## JOBS
a) Echo the passage on video streaming services word for word, between "Compounding the importance" and "put in place.", inclusive.
b) Proceed with the passage on video streaming services, picking up after its final sentence.

## EXCERPTED TEXT
•••••
Following the release of Netflix's impressive fourth quarter earnings report, which highlighted a 12.5% increase in revenue and an additional 13 million subscribers from the previous year, one thing is for certain: we are in the heyday of video streaming services. As viewers continue to be glued to their screens to tune in to new content and rewatch their favorite shows, the industry is absolutely thriving — in 2021, Forbes reported close to 50 services in North America alone, and as of 2023, that number has climbed to 239 (according to IBISWorld).

But with over 200 streaming services to choose from, including multiple platforms featuring similar types of entertainment, users have little incentive to remain loyal to any given platform if it exhibits performance issues. Big names in streaming like Hulu, Amazon Prime and HBO Max invest thousands of hours into engineering observability and closed-loop monitoring to combat infrastructure and application issues, but smaller platforms struggle to remain competitive without access to the same resources.


Compounding the importance of reliability for brand loyalty is the need for streaming platforms to constantly innovate and outpace competitors; new UX and faster speeds are necessary to stand out from the pack. However, these new deployments can easily lead to unforeseen service issues unless proper monitoring is put in place.

Market Evolution

Combined with the standards set by industry leaders like Netflix, Hulu, Amazon Prime and HBO Max, our culture's heightened emphasis on and desire for instant gratification has raised the bar for customer expectations. Because of this, traditional infrastructure and application tools are no longer good enough. Existing solutions leave room for potential disruptions that go undetected and impact the user experience. To keep pace with the times, streaming services — especially ones of smaller scale — must invest in future-proofing observability solutions that combine real-time, zero-instrumentation topology of their environments with predictive analytics and machine learning to stay ahead of competitors and maintain the business of their customers.
•••••
## SUPPLIED INFORMATION
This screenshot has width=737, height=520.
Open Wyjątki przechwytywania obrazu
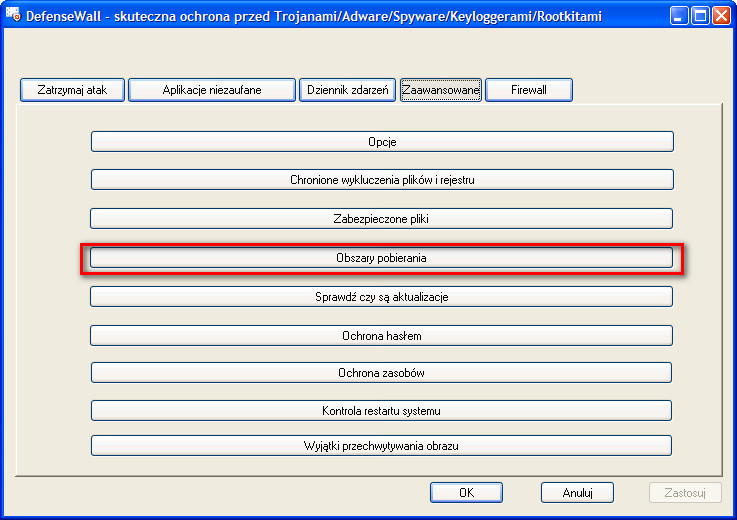point(381,446)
•••••
## SET OF ANSWERS
a)
Compounding the importance of reliability for brand loyalty is the need for streaming platforms to constantly innovate and outpace competitors; new UX and faster speeds are necessary to stand out from the pack. However, these new deployments can easily lead to unforeseen service issues unless proper monitoring is put in place.

b)
How Smaller Streaming Companies Can Position Themselves to Win

Large streaming services such as Prime Video and Hulu invest thousands of hours into engineering observability and closed-loop monitoring. An example of this is Netflix's pioneering architecture and in-house tools, which have set the curve for the industry. But for the smaller streaming services, particularly newcomers to the AVOD and FAST spaces, scaling the many moving parts of a streaming platform becomes a challenge. The layers of infrastructure, network, storage and computation create interdependent systems that can lead to cascading effects and serious service disruptions. To secure their position within an increasingly crowded space, it's essential for streaming services to build strong observability.

To ensure that they are best positioned to mitigate and quickly respond to anything that could result in a service disruption, it is important for all streaming services to have the resources in place to allow them to scale and strengthen the layers of technology that are critical to their continued operations and efficiency.

For smaller and newer streaming services looking to scale operations — and deploy increasingly complicated infrastructure and networking — it's essential to understand the interdependencies of different systems, services, and data centers. Rather than attempt to cobble these solutions together in-house with limited resources, streamers can take advantage of the growing AIOps for observability space, and make use of both vendors and open-source tools.

Key Factors to Consider

When exploring the option to onboard next-gen observability tools, smaller streaming platforms should consider the following elements:

The "hidden costs" of observability — Paying for a third-party service is often cheaper than the ballooning costs of attempting to monitor in-house, or use legacy solutions. Traditional monitoring tools can eat up a significant portion of infrastructure budgets, as high as 30%.

Getting DevOps back to important feature work — as mentioned above, staying ahead of the competition is essential in the streaming space. If DevOps teams are burdened by triaging and analyzing production issues, they're unable to work on new feature developments — such as improved UX — that will help their organization get ahead of the competition.

Streaming services are very sensitive in terms of their entire stack — infrastructure, network and video layers all comprise a delicate ecosystem, wherein a production issue has a compounded risk to affect customers. A full-stack holistic approach to observability is a must.

By ensuring that their IT infrastructure and environments are well-equipped with the tools and capabilities necessary to maintain smooth service to users, smaller streaming platforms can position themselves to uphold important operations and be able to keep pace with a market dominated by industry leaders.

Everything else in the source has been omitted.